Almost three months ago, I started swimming again, after avoiding any body of water larger than a soaking tub for almost forty years. I wrote about my decision to join my local Y and start taking lessons here and here.
I am happy to report that I am doing really well. I LOVE swimming. I finished my beginners’ class at the end of February, and am halfway through my eight week intermediate class (which turned into private lessons because I was the only person who signed up for Sunday mornings). My backstrokes, both regular and elementary style, are good mechanically and feel great. My freestyle has really come along; one-sided breathing is now natural, and I’m beginning to work on bilateral breathing. My Sunday classes are often a series of drills to work on particular aspects of my mechanics or form. When I go to open swim during the week, I do drills for about half the time, and just swim for the pleasure of it the rest of the time.

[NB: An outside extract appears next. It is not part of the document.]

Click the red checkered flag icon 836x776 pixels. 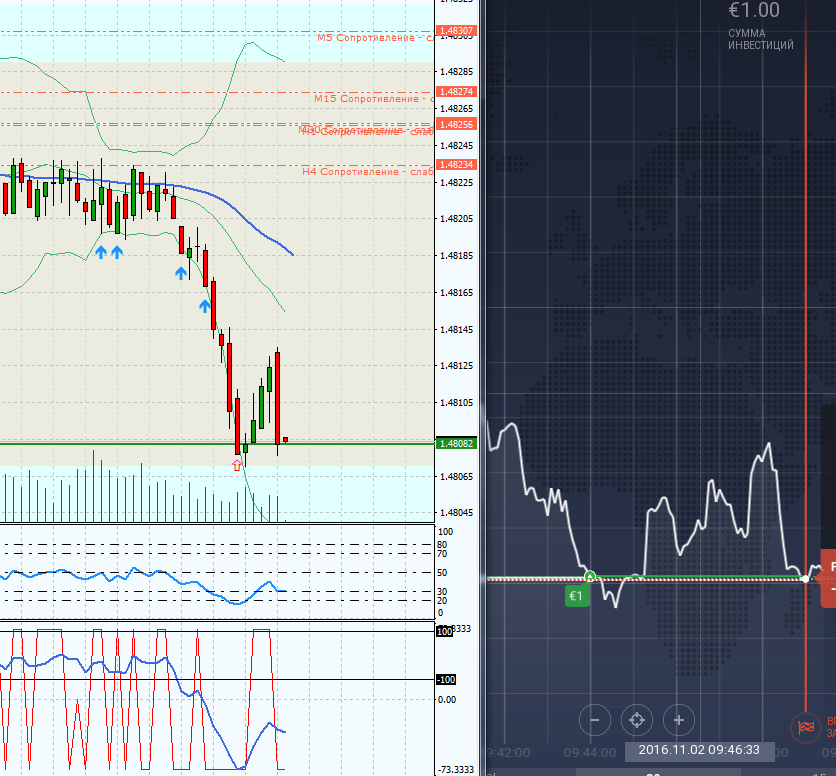point(805,726)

But, no matter how many drills I do, no matter how I break it down, and even though this week I’ve concentrated on it to the practical exclusion of everything else– I cannot do the breaststroke. Yet.
This past Sunday, my regular teacher was away participating in a race, so I had a different instructor. He asked me what I wanted to work on, and I told him that I wanted to spend most of the class on breaststroke. We drilled on the kick; he gave me very useful feedback and corrected my form. It was very helpful to have a different instructor’s point of view on what it was that I was doing wrong. The previous week, my regular instructor had told me to try thinking of the part of the kick where the legs open up as a plie. That made sense to me. Between that advice, and this week’s teacher breaking down the kick into three basic stages, I began to make to make some progress.

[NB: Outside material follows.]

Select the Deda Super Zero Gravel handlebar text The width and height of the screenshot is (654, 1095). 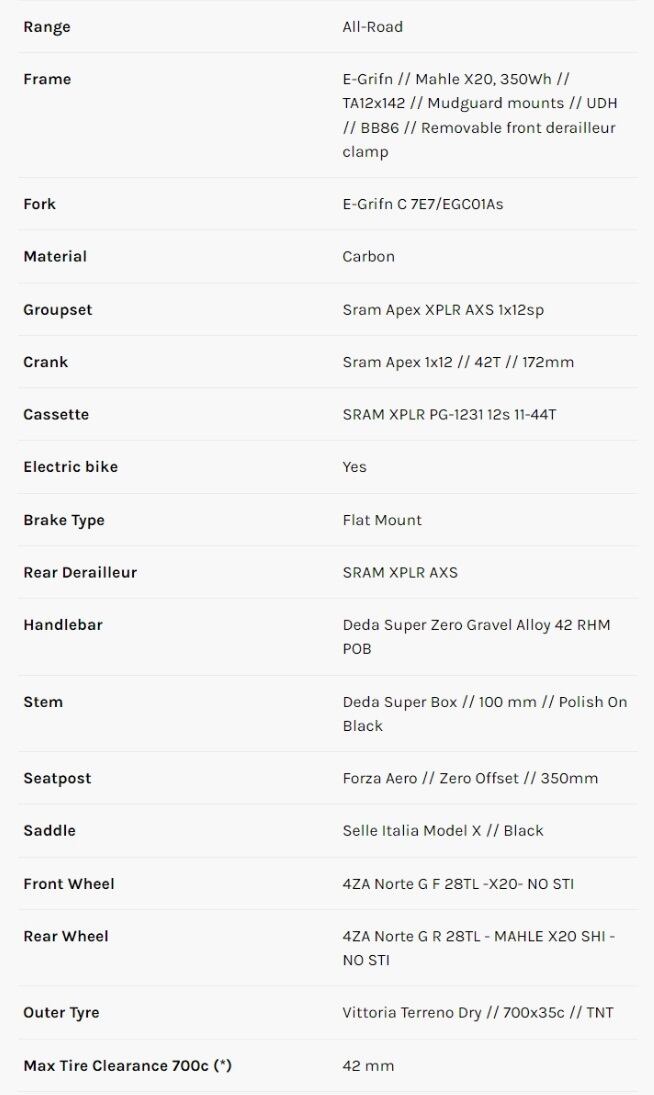click(x=476, y=636)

But putting together what my legs are supposed to do with what my arms are supposed to do just didn’t work. I ended up feeling like an insane frog gasping for air and I am sure I looked like one as well.
Daniel, my substitute instructor, kindly and diplomatically said, “Well, it’s not terrible.”
So, before going to open swim on Tuesday, I did some research online to see if I could find something that would make it all click for me. I found an animated gif of three views of what the breaststroke is supposed to look like on Wikipedia. It was an AHA! moment. I was crumpling in the middle; what I should be doing is imitating an inchworm. Both instructors had told me that my timing was off and that’s why it wasn’t working, but I couldn’t see it until I saw this animation.
So I went into Tuesday’s open swim on a mission. Half an hour of kicking drills, going back and forth the long way, with a kickboard, doing the frog kick (the s..l..o..w..e..s..t kick in the world), but getting and keeping my form. Next, the arms, in proper form, with NO kick at all– back and forth the long way, over and over and over again (MUCH faster with arms only than with legs only, by the way).
Then I put it together, looking less like a crazy frog, only spottily successful, but definitely making progress.
I went back today, and did the same thing. Kicking drills with the kickboard, stroke drills with no kick, putting it all together, and…doing my crazy frog imitation. At least I’m not gasping for air anymore. The stroke drills have me naturally coming up for air as I bring my arms back together; the kicking drills are doing the same. Just like Tuesday, I spent about an hour with nothing but breaststroke, making slow progress, two steps forward and one back.
I’ve befriended one of the lifeguards there. As I was making my …s…l…o…w… progress across with a kicking drill, I said hello. She asked how I was doing, and I told her about my battle with the breaststroke. She reminded me to point my feet out before the whip part of the kick. AH! I said, and that made my progress across the second half of the pool a little faster.
When I was getting ready to leave, she came over to me and said, “You know, when you first started, you could barely get across more than a couple of times. Now, you go back and forth like it’s nothing, your backstroke looks great, your freestyle looks better all the time. You WILL get this. Just keep practicing. Soon, you’ll be a pro.”
I am a very persistent person, almost pathologically so. I don’t ever like to give up, not on people, not on problems. I have always thought that anything can be solved with the right approach, and that a solution is often just a matter of taking a slightly different point of view. I’ve had really good feedback from three different teachers now, and each of them has offered useful advice, and expressed absolute faith that I will get the breaststroke, that it’s just a matter of time and practice.
So, I WILL beat the breaststroke: the breaststroke will NOT beat me.
I think I’m going to go again tomorrow.